Justin Reeve, News Editor
There are so many games to which I would give a perfect score, but instead of picking something really obvious like Doom, I’d like to highlight a classic that hasn’t quite gone mainstream despite attaining a certain amount of attention, Yakuza 0. The game plays into its genre brilliantly with a fantastic story that only gets better as it goes along. Yakuza 0 even features what surely must be one of the best game worlds ever made, creating an incredibly strong sense of time and place in the process. I can’t recommend this one highly enough.
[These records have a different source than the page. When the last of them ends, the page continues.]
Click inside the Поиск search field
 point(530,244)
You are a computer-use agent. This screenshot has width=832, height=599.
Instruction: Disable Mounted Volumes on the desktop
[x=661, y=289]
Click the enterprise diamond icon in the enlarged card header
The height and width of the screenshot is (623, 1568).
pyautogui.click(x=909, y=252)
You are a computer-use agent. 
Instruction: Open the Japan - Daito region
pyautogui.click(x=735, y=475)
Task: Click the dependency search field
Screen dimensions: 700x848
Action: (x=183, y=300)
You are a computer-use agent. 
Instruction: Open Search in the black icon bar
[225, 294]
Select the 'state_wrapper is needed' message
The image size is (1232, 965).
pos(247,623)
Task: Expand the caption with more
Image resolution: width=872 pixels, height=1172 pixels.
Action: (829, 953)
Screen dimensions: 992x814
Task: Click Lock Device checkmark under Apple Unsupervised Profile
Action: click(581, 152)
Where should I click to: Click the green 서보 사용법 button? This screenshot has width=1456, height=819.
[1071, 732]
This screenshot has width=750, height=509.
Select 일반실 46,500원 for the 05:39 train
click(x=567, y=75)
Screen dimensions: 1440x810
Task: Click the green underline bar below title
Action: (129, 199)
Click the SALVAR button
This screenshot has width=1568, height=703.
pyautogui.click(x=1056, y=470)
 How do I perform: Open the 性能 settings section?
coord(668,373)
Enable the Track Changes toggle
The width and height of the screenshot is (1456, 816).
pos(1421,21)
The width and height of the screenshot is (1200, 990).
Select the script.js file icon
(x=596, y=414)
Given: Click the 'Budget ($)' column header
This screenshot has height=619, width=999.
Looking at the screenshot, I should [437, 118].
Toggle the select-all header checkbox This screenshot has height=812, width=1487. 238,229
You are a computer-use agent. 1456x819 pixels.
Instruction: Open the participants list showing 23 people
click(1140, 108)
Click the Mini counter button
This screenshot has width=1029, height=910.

Joshua Robertson, News Editor
Elden Ring might be the new kid on the block, but Bloodborne is where FromSoftware peaked as a developer. Its level design is unmatched, its combat gruesomely satisfying, and its boss fights are spectacular. Nothing I’ve played before or since has given me the same rush of adrenaline that finally taking down the Orphan of Kos or Gehrman did. All of this is contained within a hauntingly beautiful gothic world that has inspired developers to create games like Thymesia, Lies of P, and likely many more in the future. Cap it all off with an amazing orchestral soundtrack and you’ve got yourself a 10/10.
Crypt of the Necrodancer
Joe Parlock, Tabletop Editor
I’m sure Crypt of the Necrodancer has been my answer to a few Big Questions, but that’s because it’s a condensed chunk of some of the most perfect roguelite gameplay to ever exist. It takes the simple idea of “what if roguelikes were rhythm-based?” and stretches it to its absolute limit. Every weapon, monster, and track changes up your strategies, but developing a knowledge of that belter of a soundtrack also makes it feel like you’re not just bashing your head against a wall. While I loved Cadence of Hyrule and am super excited for Rift of the Necrodancer, it’s tough to beat perfection. And that’s exactly what Brace Yourself Games pulled off with Crypt.